Они разошлись в разные стороны маленькой комнатенки.
— Ты мне ничем не обязан, можешь более ко мне не ходить, — холодность в словах Малцага.
— Приду и буду ходить, — в тон ему ответил врач.
— Тогда, — молодой человек сделал шаг навстречу, — ты должен наконец-то понять одно: мы здесь рабы, хуже скотов. У этого общества нет перед нами никакой ответственности. Неужели она у нас должна быть?

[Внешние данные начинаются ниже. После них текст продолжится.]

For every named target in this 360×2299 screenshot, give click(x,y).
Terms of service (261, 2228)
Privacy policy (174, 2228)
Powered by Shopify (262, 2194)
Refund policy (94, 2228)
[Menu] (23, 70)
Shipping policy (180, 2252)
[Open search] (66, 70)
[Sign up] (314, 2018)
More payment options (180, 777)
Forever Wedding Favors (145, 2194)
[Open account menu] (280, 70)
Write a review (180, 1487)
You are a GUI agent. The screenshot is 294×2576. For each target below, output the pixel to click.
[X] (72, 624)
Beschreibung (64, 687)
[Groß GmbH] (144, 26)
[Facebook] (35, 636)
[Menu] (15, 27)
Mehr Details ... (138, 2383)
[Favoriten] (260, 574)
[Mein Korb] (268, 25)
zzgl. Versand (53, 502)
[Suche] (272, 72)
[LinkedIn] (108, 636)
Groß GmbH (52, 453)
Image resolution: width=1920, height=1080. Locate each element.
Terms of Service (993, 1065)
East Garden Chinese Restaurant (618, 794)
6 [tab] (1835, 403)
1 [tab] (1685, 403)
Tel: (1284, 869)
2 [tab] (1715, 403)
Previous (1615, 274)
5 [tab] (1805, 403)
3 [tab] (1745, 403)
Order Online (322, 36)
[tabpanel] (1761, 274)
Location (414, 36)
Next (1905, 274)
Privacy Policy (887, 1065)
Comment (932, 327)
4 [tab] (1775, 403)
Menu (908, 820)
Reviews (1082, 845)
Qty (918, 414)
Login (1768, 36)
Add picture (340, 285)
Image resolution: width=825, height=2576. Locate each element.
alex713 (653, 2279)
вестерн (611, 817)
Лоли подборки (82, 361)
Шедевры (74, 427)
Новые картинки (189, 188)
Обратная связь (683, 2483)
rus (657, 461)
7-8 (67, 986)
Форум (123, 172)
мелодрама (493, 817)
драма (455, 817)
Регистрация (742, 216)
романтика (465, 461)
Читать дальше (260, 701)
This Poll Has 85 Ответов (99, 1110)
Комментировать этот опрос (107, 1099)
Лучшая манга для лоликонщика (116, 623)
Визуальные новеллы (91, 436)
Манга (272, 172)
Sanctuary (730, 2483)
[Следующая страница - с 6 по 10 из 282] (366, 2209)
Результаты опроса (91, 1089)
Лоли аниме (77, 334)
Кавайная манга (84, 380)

— Нам надо бежать, — как великую тайну прошептал доктор.
— Куда? Как? Тем более с твоими детьми. А Шадома?
— Что нам делать? — подавлен реальностью Сакрел.
— Мне нужен кинжал, длинная веревка и крюк.
— Завтра.
— Нет, сейчас же, — перебил Малцаг.
— А работа? Больные?
— А Шадома? Каково ей? Действуй! — уже в полный голос командует Малцаг. — Днем с оружием идти тебе же безопасней, — он уже все просчитывает. — Мне нужна дождливая ночь, сильный дождь.
— А дождь зачем?
— А в дождь, тем более ночью, все — и люди, и собаки — по конурам прячутся.
Как и велел Малцаг, доктор в то же утро возвратился. Правда с кинжалом не получилось: принес большой туповатый нож и крюк — так, для крупной рыбешки. Зато веревка длинная, прочная и хороший плащ.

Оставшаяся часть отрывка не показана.